My terminal multiplexer of choice is screen, although some people prefer tmux. My needs are simple and screen works just fine. Matt Cutts wrote a quick tutorial on screen in 2007 which explains what it is and how it’s used.

Now, when performing quick and simple tasks I don’t use screen. There’s no point as the session will only last a few minutes. Every now and then though I discover that a running task is taking much longer than expected, or I’ve simply forgotten to use screen to begin with. In that case we’re left with three options:

  • Stay back late in the office for an unknown length of time(!!),
  • Quit the current process, losing any unsaved work and potentially wasting hours of processing, or
  • Move the running process to a new screen shell. This is the solution that I’ll describe in the rest of this post.

Move the running process to a new screen shell

Most of the commands that we’ll be using are builtin commands, but you’ll need to install two programs to complete this task. Firstly and rather obviously, screen. The second is reptyr. If you need some assistance with that here’s a great guide on installing software on Linux.
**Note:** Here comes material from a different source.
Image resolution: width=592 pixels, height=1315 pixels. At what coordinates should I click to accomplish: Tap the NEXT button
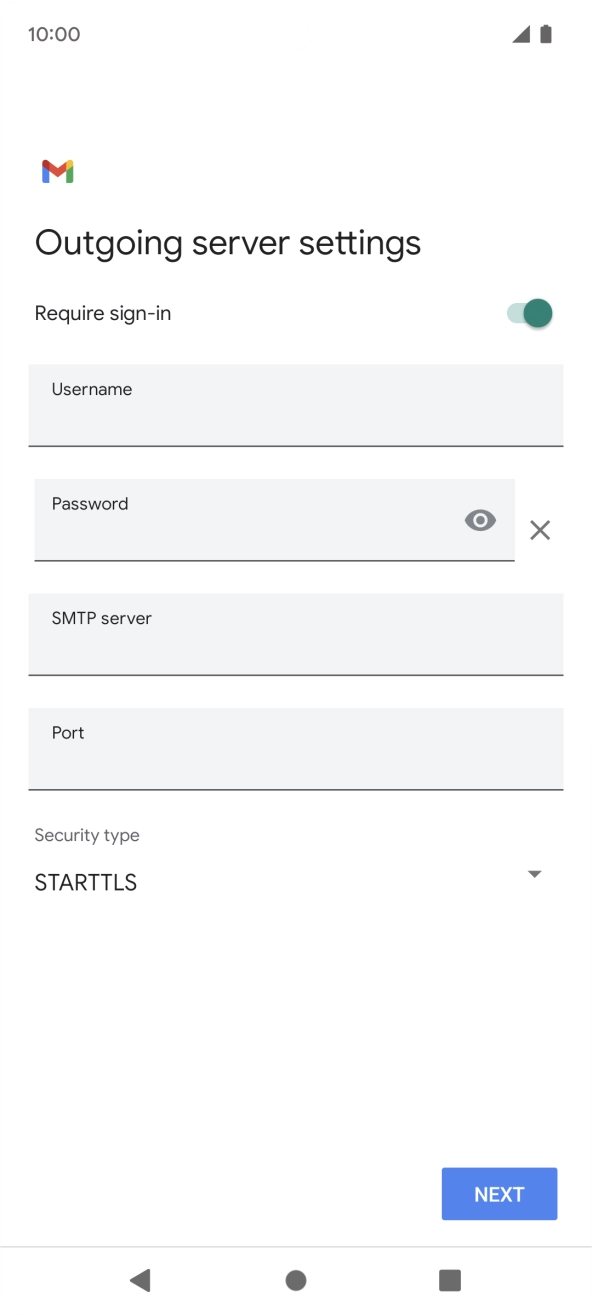click(499, 1194)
The steps we need to take are:

  1. Suspend the process
  2. Resume the process in the background
  3. Disown the process
  4. Launch a screen session
  5. Find the PID of the process
  6. Use reptyr to take over the process

I’ll summarise the steps into a sequence of commands to be used, but first let’s have a quick look at which each step entails.

Suspend the process

The first thing that we need to do is to suspend the process by pressing Ctrl+Z.

When you press Ctrl+Z the TSTP signal is sent to the process. This halts the execution and the kernel won’t schedule any more CPU time to the process.

Resume the process in the background

Type in the bg command. This sends the SIGCONT signal to the process and it’s now happily running in the background.

Disown the process

We now run the disown command like so: disown %1

Disown removes the process from the table of active jobs, essentially allowing it to be taken over by another session.

Launch a screen session

This is pretty easy, we now run the screen command which is where our process will soon be moved to.

Find the PID of the process

Now we need to find the Process ID, (PID) of the process we’d like to take over. The method I use and recommend is pgrep. As an example if our process is called myprogram we can run the command pgrep myprogram which will return the PID.

Use reptyr to take over the process

Finally we pass the PID to reptyr to take over the process. If pgrep gave us a PID of 1234, we can now use the command: reptyr 1234

Pro tip: You can combine pgrep and reptyr together with the following syntax: reptyr $(pgrep myprogram)

Summary

As a quick reference guide:

  1. Suspend the process with Ctrl+Z
  2. Resume the process in the background with bg
  3. Disown the process with disown %1
  4. Launch a screen session with screen
  5. Find the PID of the process using pgrep
  6. Use reptyr to take over the process reptyr

Success! Now we’re able to exit screen and reattach from another computer at another time.

The Ubuntu Ptrace gotcha

There’s one gotcha though, with Ubuntu. As a security measure Maverick Meerkat (Ubuntu 10.10) introduced a patch that disallows ptracing of non-child processes by non-root users. This stops reptyr from working.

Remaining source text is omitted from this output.